Thermal treatment of hen egg white lysozyme: structures, interactions, functionalities.
Among food ingredients, egg white is widely used for its surface activity and texturing properties. Egg white proteins are responsible for the foaming ability, but the relationship between protein structure and activity is not fully elucidated. The aim of this study was to obtain further information about this relationship by combining methods that allow to describe phenomenon occurring at a molecular to a macroscopic scale.
Model protein hen egg white lysozyme (lysozyme hydrochloride pH 3,5) was used to determine the structural consequences of heating in the dry state (80°C). The resulting proteins were employed to study the functional properties of lysozyme (interfacial behavior and microsphere formation propensity).
1. Heating in the dry state leads to the formation of succinimide residues. Five aspartyle residues were identified to be modified. The consequences of this chemical degradation are higher surface hydrophobicity, higher surface net charge, and decreased conformational stability. No secondary or tertiary structure changes could be shown. Another species resulting from dry-heating and differing from native lysozyme could be identified. However, no structural modification could be evidenced by the methods used in this study.
2. All treated samples had a high surface activity and were able to immediately adsorb to and associate at the air/water interface.
3. Moreover, foaming properties of dry-heated lysozyme were highly enhanced. Only two days of heating in the dry state were sufficient for lysozyme to have the better foaming properties (higher density and foam stability).

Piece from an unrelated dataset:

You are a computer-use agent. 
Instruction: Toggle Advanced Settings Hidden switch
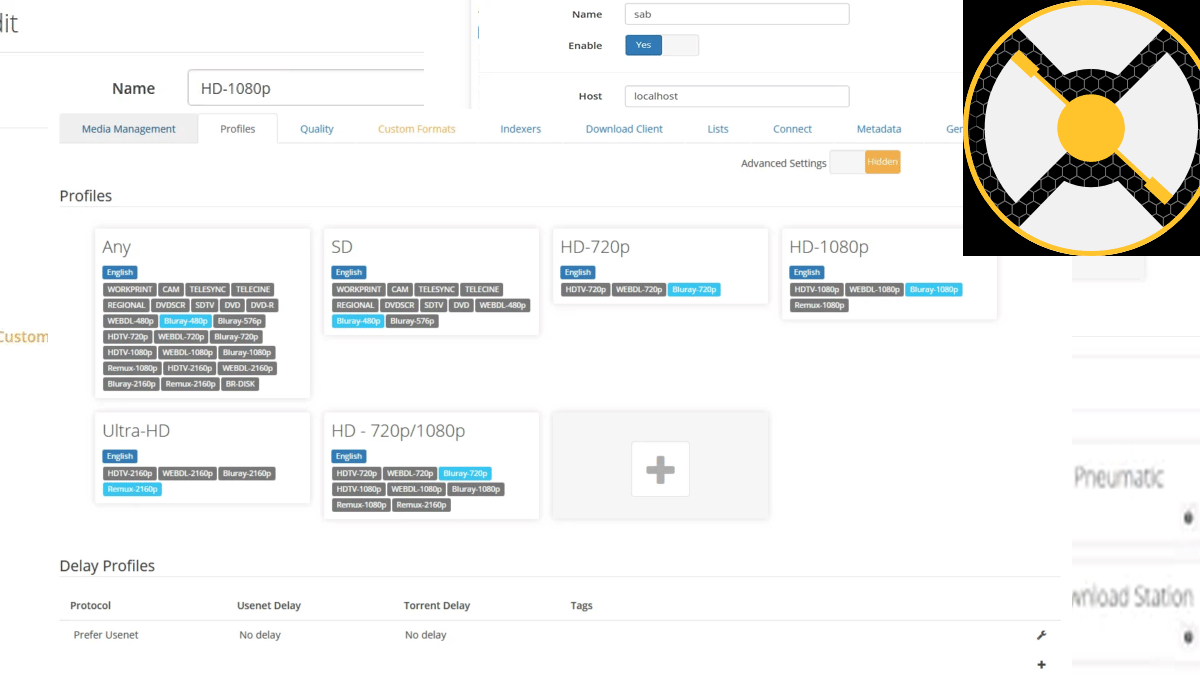pos(865,162)

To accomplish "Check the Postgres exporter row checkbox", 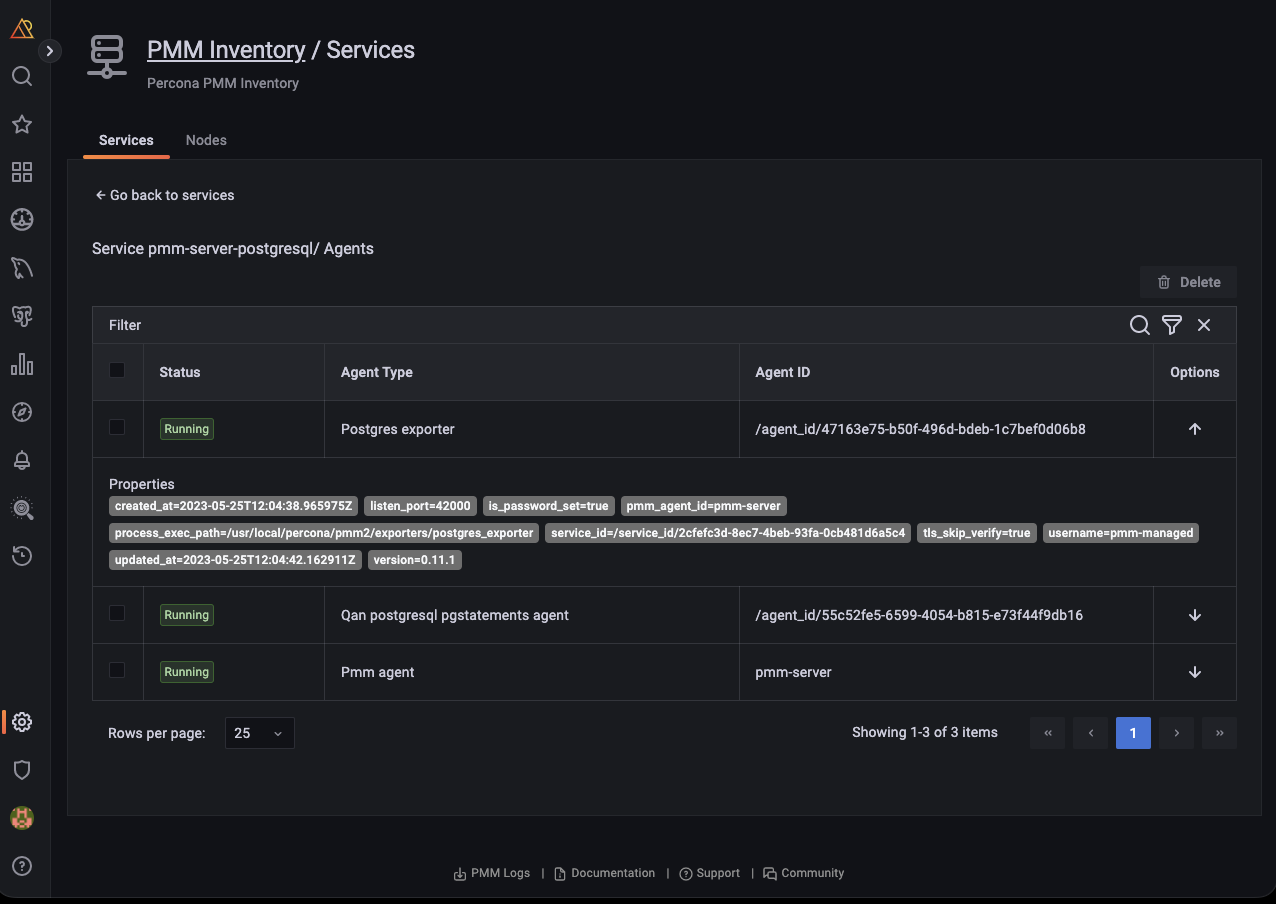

Another part of the work was aimed at determining the physico-chemical conditions needed for oppositely charged globular proteins to self-assemble into microspheres. This propensity for aggregation could be a newly functionality for egg white proteins. This study demonstrates that spherical particle formation is driven by charge compensation but also by “size compensation”. The volume ratio between the basic partner and the acidic one dictates the pH value for the optimal formation of microspheres. Dry-heated lysozyme was shown to have a higher propensity than native lysozyme to associate with ovalbumin, the major egg white protein. The resulting particles could also be more stable because intermolecular disulfide bridges take place in the microspheres.